[START OF SUPPLIED TEXT]

Automatically choose GPU

fsasf1312 · September 24, 2020, 7:50am

Is there any way that PyTorch automatically picks the GPU without putting all created tensors on the GPU with .cuda()/.to(device).
In TensorFlow it chooses the GPU automatically, is there a reason why PyTorch doesn‘t do this?

tom · September 24, 2020, 10:31am

Something like this is discussed in Issue 27878.
The thing is that it introduces a global context which isn’t regarded that faviourably. Also there are concerns about backward compatibility.

If you want to show off your non-conforming hacker nature, you could do

def force_device(device):
    for name in [n for n, f in inspect.getmembers(torch) if inspect.isbuiltin(f) and f.__doc__ is not None and 'device=' in f.__doc__]
        oldfn = getattr(torch, name)
        def factory(*args, **kwargs):
            if kwargs.get('device') is None:
                kwargs['device'] = device
            return oldfn(*args, **kwargs)
        functools.update_wrapper(factory, oldfn)
        setattr(torch, name, factory)

Best regards

Thomas

fsasf1312 · September 25, 2020, 10:42am

Thank you for your answer @tom

Basically I moved my model and the image and label to the chosen device which is set as an input of my main file. Now I have methods in my model where I create intermediate tensors (torch.zeros or torch.ones for example) and want to allocate them on the chosen device of the model. Unfortunately, these tensors are not parameters and moving the model on the chosen device doesn‘t create these tensors automatically on the device which the model is allocated to. So I have to use the device as an input of the model so that the methods can use it as an input. Is there a better way to do this other than having the device object as an input in methods where tensors are created?

[END OF SUPPLIED TEXT]
[START OF EXTRACTED MATERIAL]

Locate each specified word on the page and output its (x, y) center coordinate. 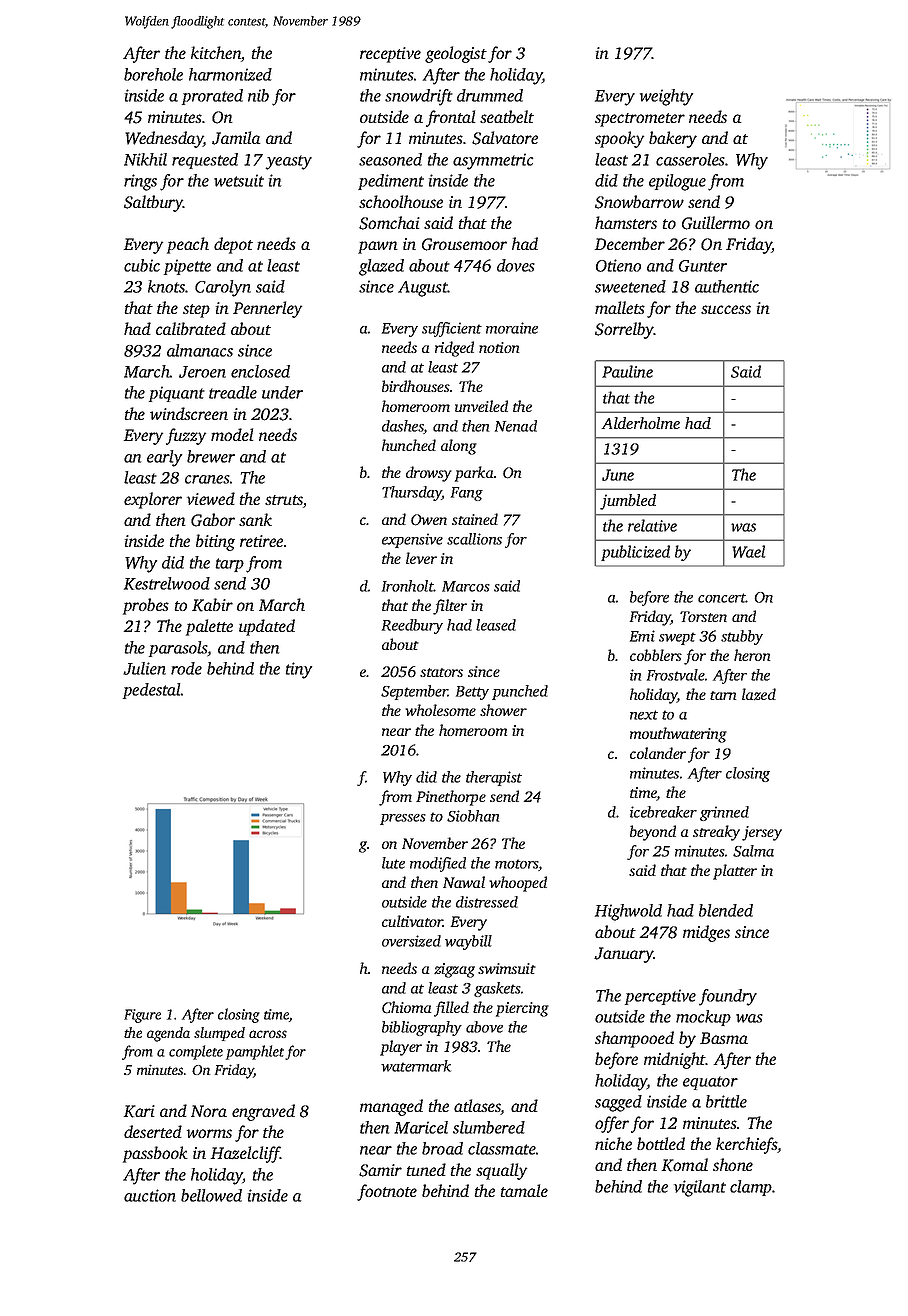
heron (752, 655)
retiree (261, 541)
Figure (142, 1016)
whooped (518, 884)
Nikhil (145, 159)
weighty (666, 97)
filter (450, 607)
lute (393, 863)
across (268, 1034)
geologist (456, 54)
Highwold (628, 912)
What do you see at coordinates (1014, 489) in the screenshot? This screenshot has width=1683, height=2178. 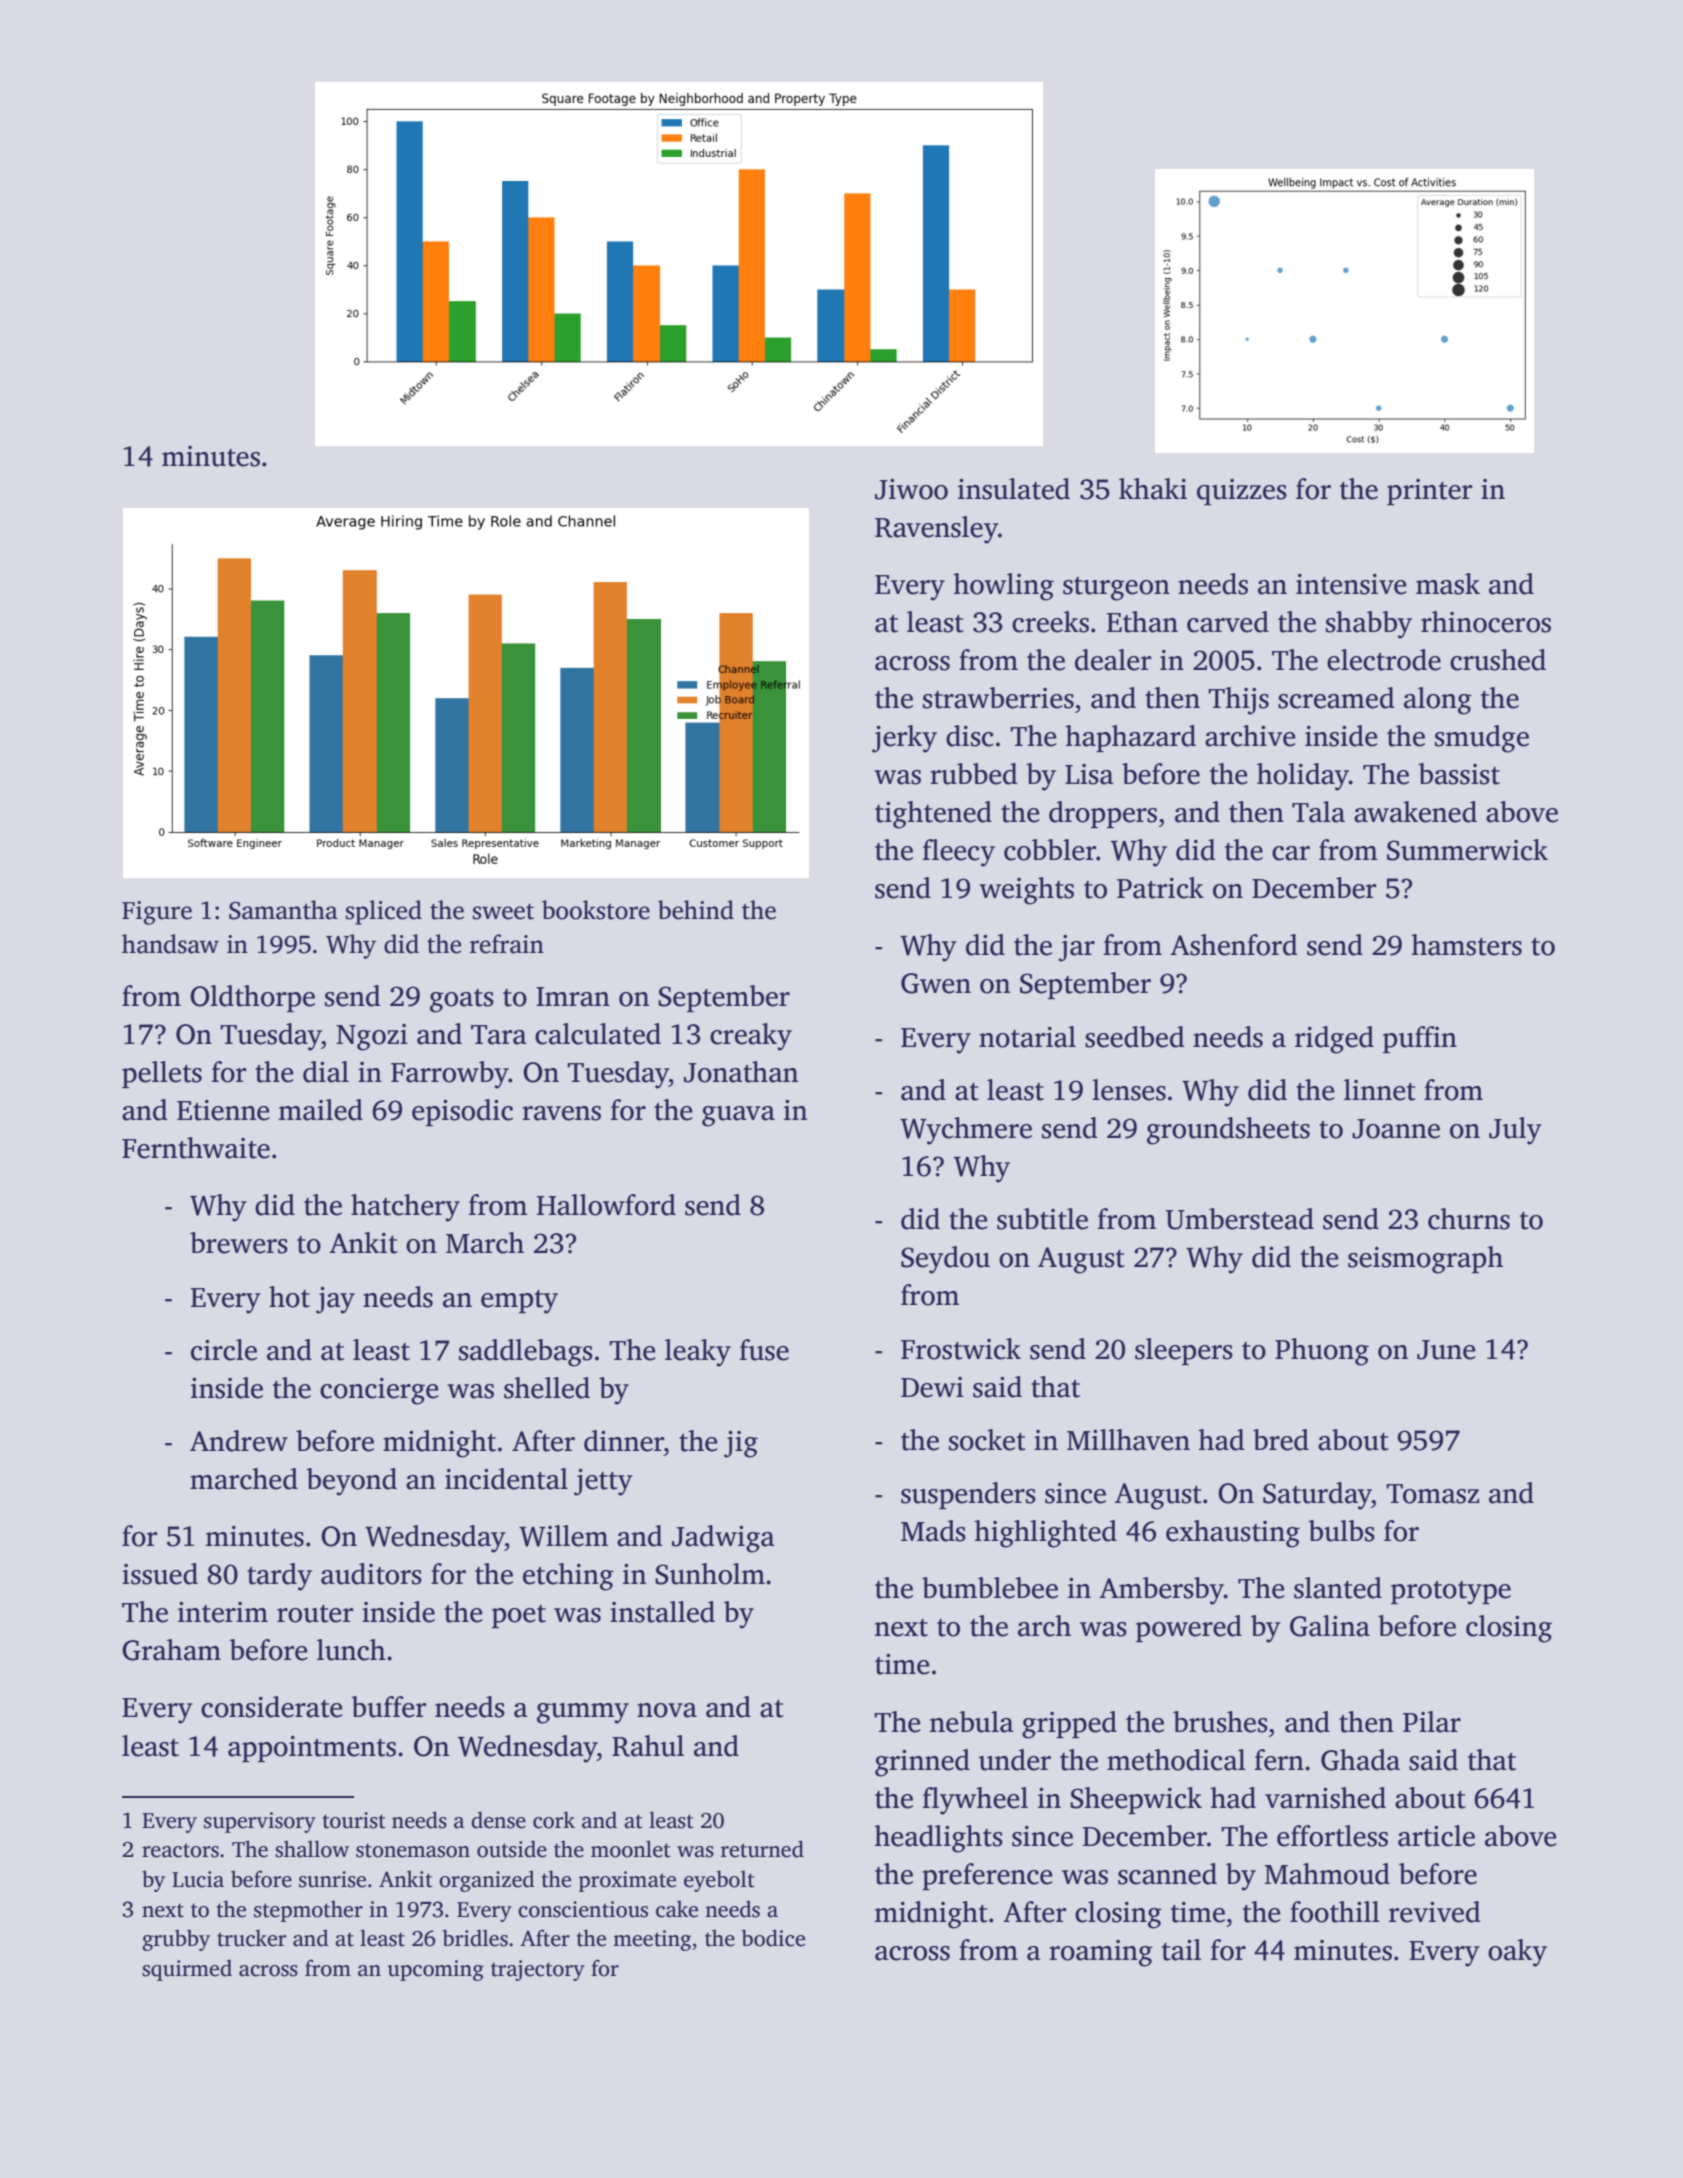 I see `insulated` at bounding box center [1014, 489].
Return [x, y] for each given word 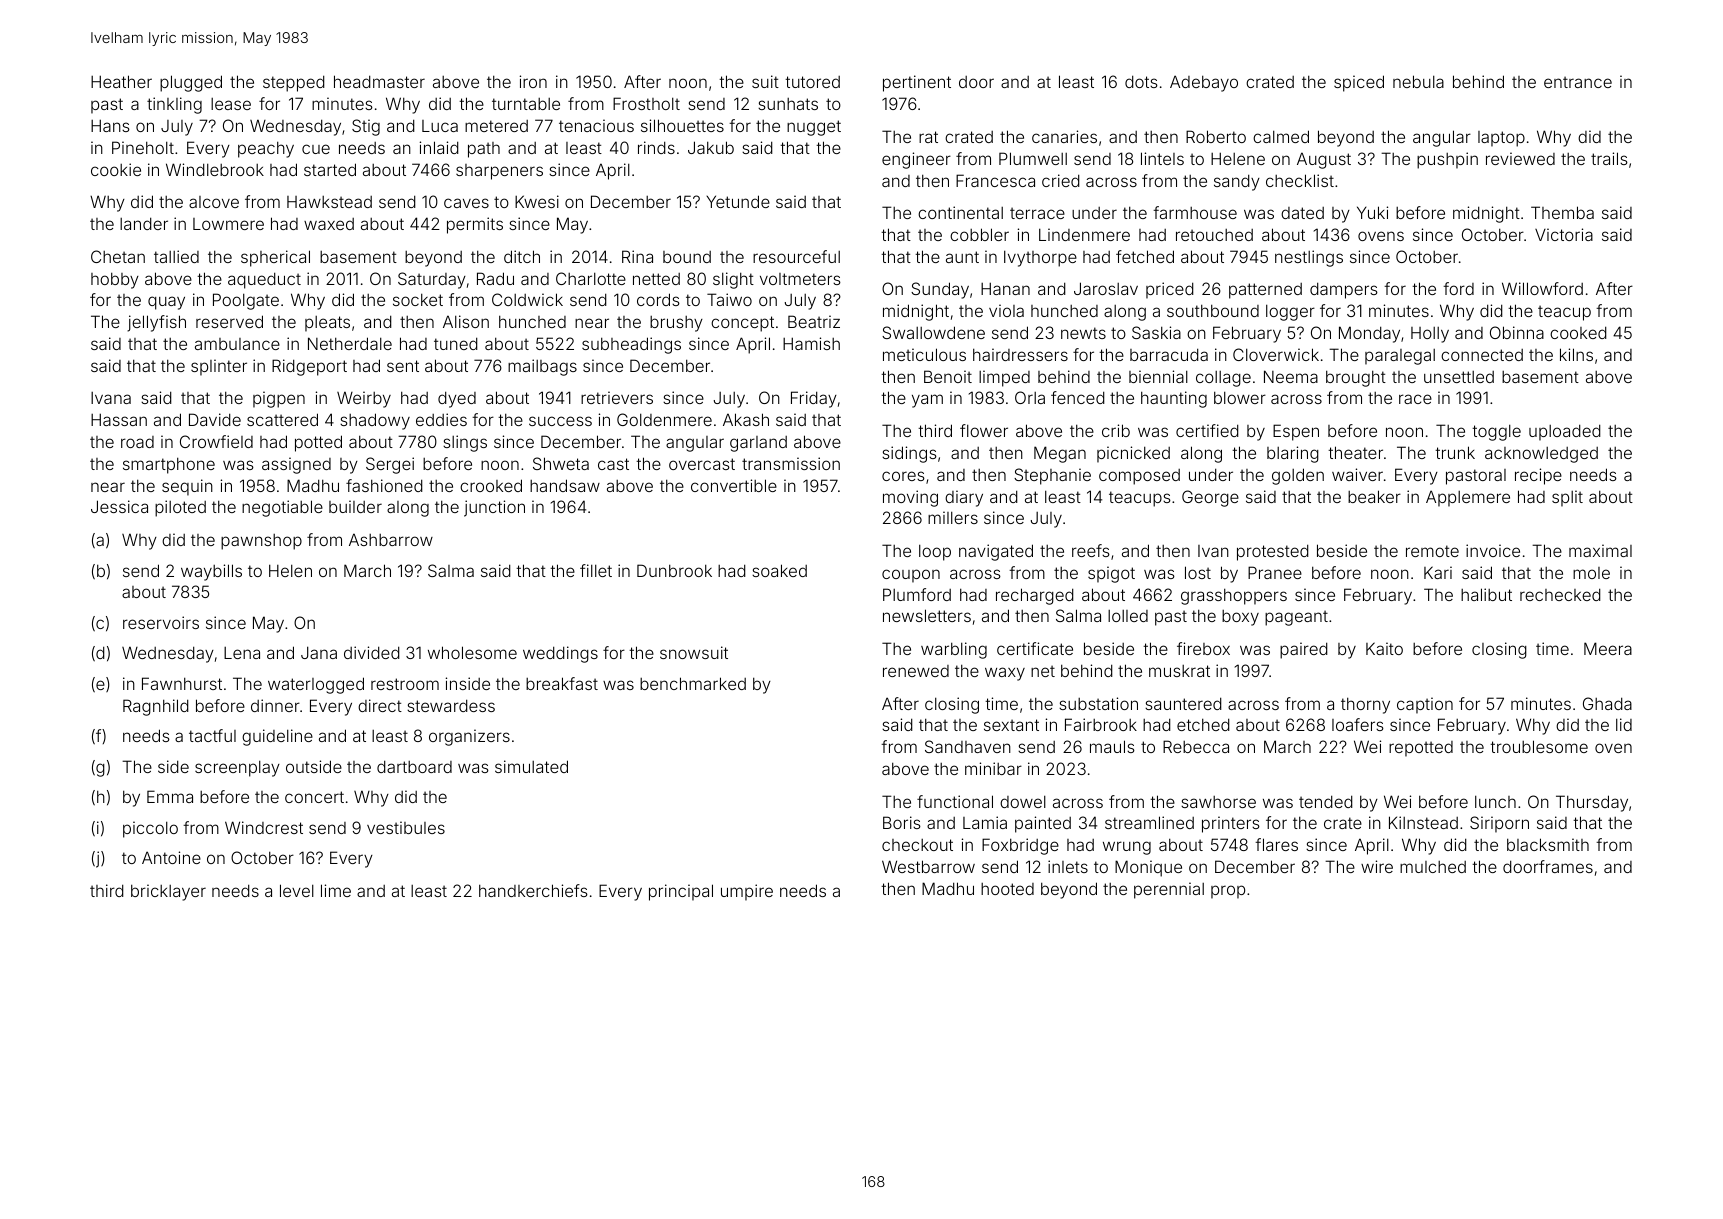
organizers [469, 737]
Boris [902, 822]
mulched [1433, 867]
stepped [294, 83]
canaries [1064, 136]
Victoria [1564, 234]
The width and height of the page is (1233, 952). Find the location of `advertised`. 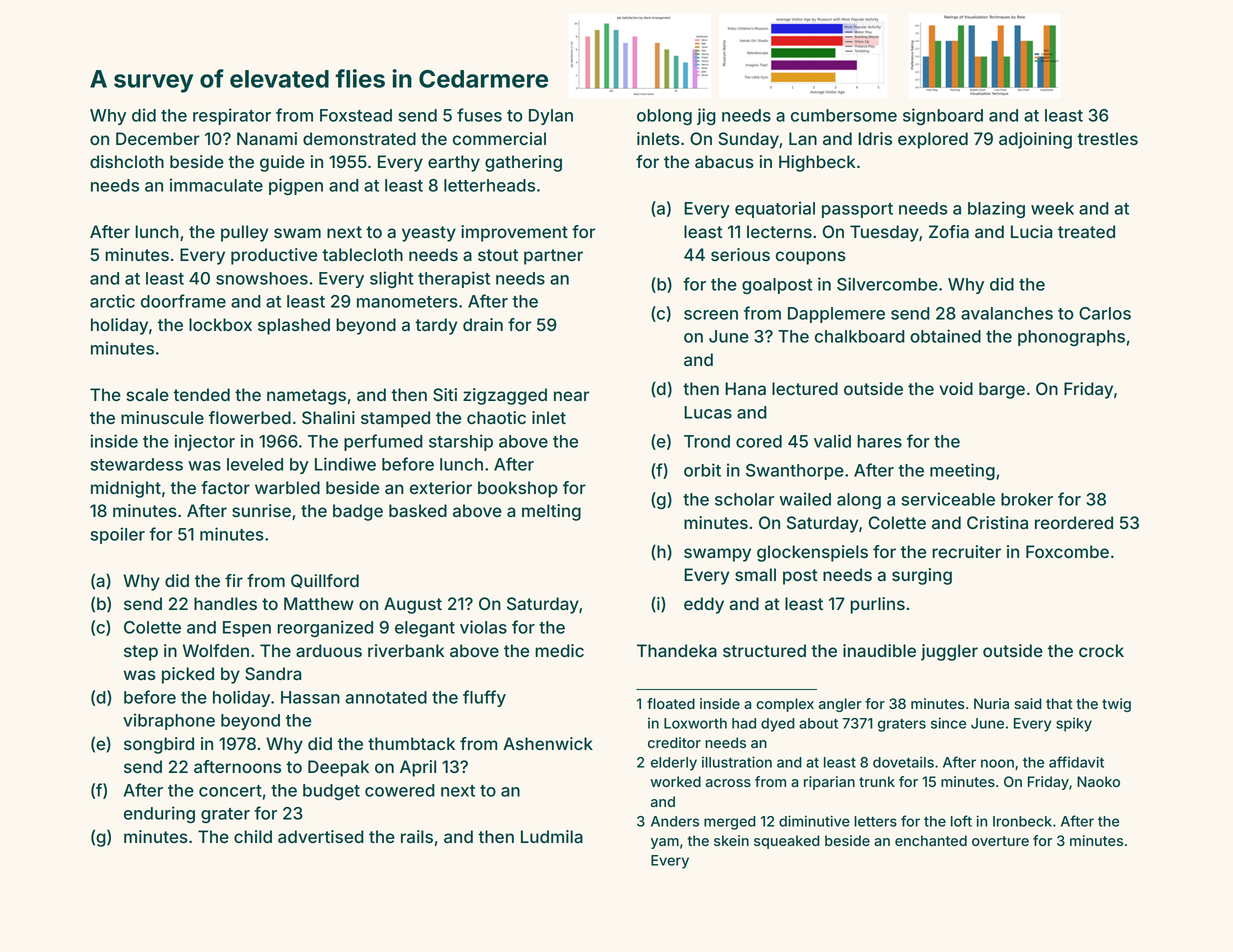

[END OF EXTRACTED MATERIAL]

-- THE TASKS --
a - Which issue does the reply in the PyTorch GPU thread name as discussing this idea?
b - Does each statement agree with the PyTorch GPU thread? Answer yes or no, and quote the deciding words.
(i) The first post says TensorFlow picks the GPU automatically.
(ii) The reply mentions concerns about backward compatibility.
(iii) The last post says that moving the model to the chosen device also creates its intermediate tensors there.
c - Carry on the PyTorch GPU thread from its last post.
The items are separate material and have no connection to the PyTorch GPU thread.

-- EXPECTED ANSWERS --
a - Issue 27878.

b -
(i) Yes: "In TensorFlow it chooses the GPU automatically"
(ii) Yes: "Also there are concerns about backward compatibility."
(iii) No: "moving the model on the chosen device doesn‘t create these tensors automatically on the device which the model is allocated to"

c -
tom · September 25, 2020, 12:18pm

So the best practice depends on the situation:

if they’re created once and then kept around and possibly updated, use buffers (m.register_buffer(…)). The optimizers won’t care about them, but they’ll be part of the state dict and loaded and saved etc. They will also be moved/cast along with the model in m.to. This is, for example, where batch norm tracks its parameters.
if you create newly while processing input, it is customary to either use the input or “any parameter” (next(n.parameters())) to get the device (and dtype).
There actually is another way: Tensors have .new_....(...) methods that some people like to use to get the device automatically. I must admit that to my mind this isn’t worth it and it overemphasizes the connection between the existing and the new tensor, so I would recommend to use the device= (and dtype=) keyword arguments. It also seems a bit more in the spirit of “there should be preferably only one way to do it” in the Zen of Python). Note that .new itself is something different and officially deprecated, but .new_... is considered OK by everyone but me.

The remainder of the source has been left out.